Wat onder 3.1 tot en met 3.5 is overwogen leidt tot de conclusie dat verzoeker niet aannemelijk heeft gemaakt dat de stukken die hij ter onderbouwing van zijn verzoek om herziening heeft overgelegd feiten en omstandigheden zijn als bedoeld in artikel 8:119, eerste lid, van de Awb. Daarbij tekent de Raad aan dat ook dit verzoek om herziening in wezen erop is gericht om op basis van al bekende gegevens een - bij het rechtsmiddel van herziening niet passende - hernieuwde discussie te voeren over de in de uitspraak van 4 april 2013 besliste rechtsvragen.
3.7.
Uit het voorgaande volgt dat het verzoek moet worden afgewezen.

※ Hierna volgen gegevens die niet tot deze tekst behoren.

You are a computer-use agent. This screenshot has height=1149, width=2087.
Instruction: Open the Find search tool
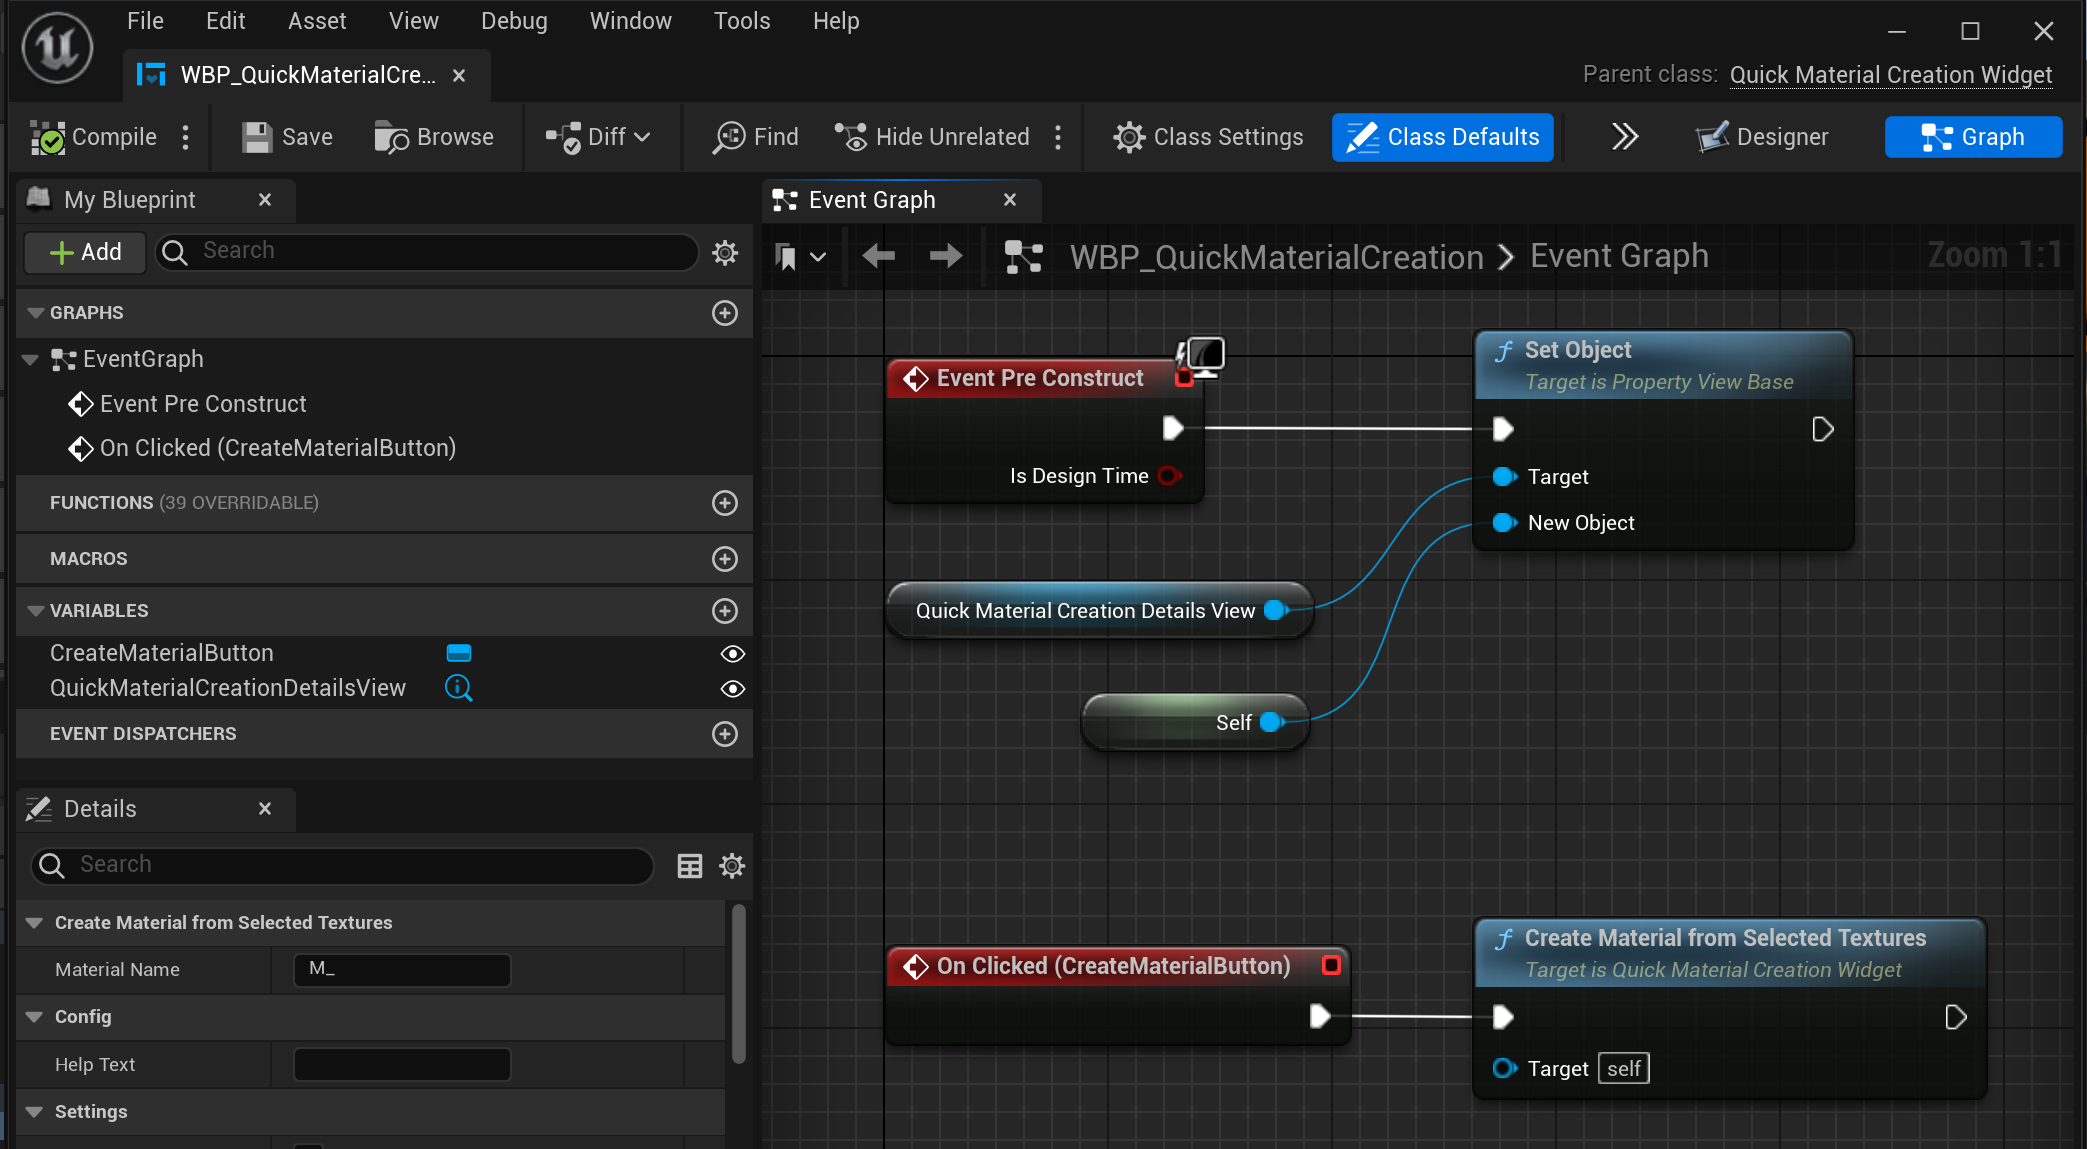(755, 137)
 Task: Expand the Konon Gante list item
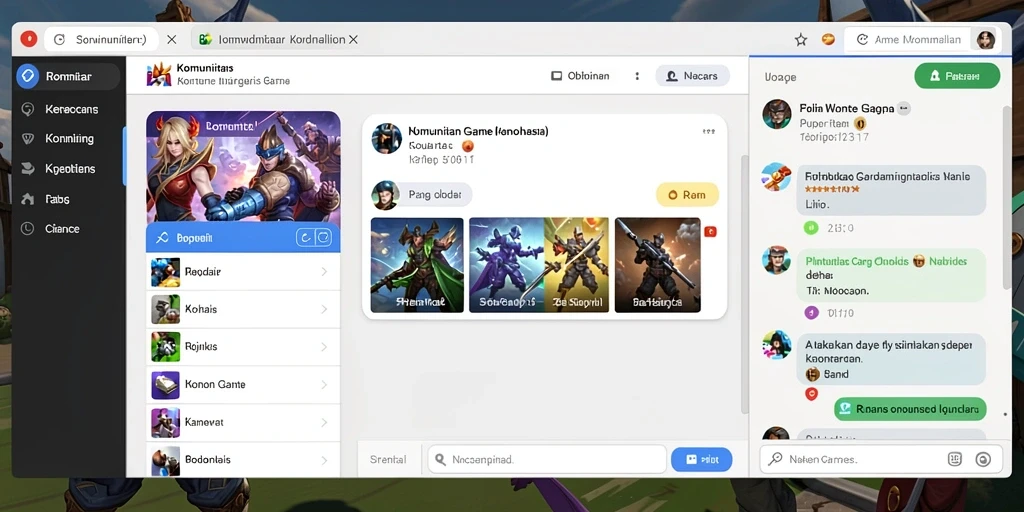click(x=243, y=385)
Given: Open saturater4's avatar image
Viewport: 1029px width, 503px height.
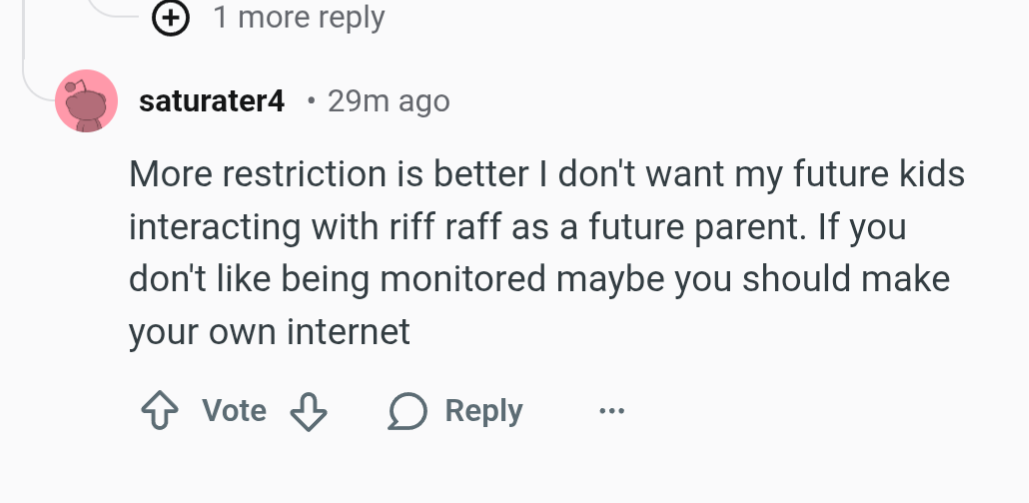Looking at the screenshot, I should 87,101.
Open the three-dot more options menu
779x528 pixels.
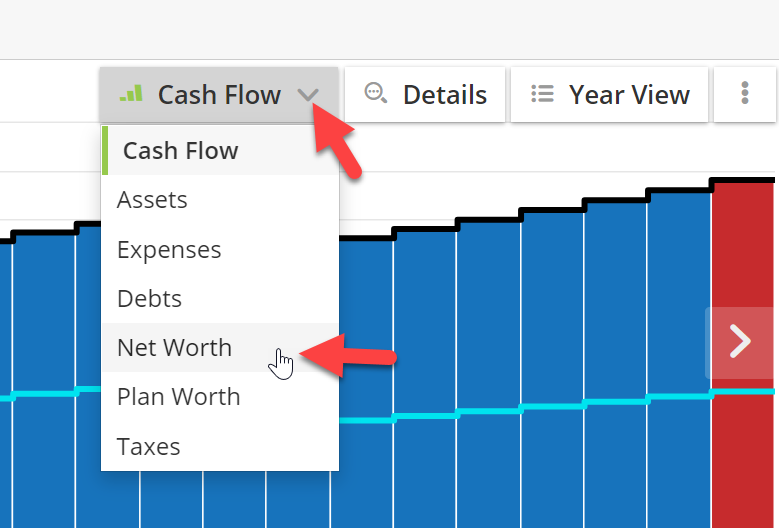click(x=745, y=94)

4. Voor een proceskostenveroordeling bestaat geen aanleiding.

BESLISSING

De Centrale Raad van Beroep wijst het verzoek om herziening af.
Deze uitspraak is gedaan door N.J. van Vulpen-Grootjans, in tegenwoordigheid van J. Tuit als griffier. De beslissing is uitgesproken in het openbaar op 13 april 2017.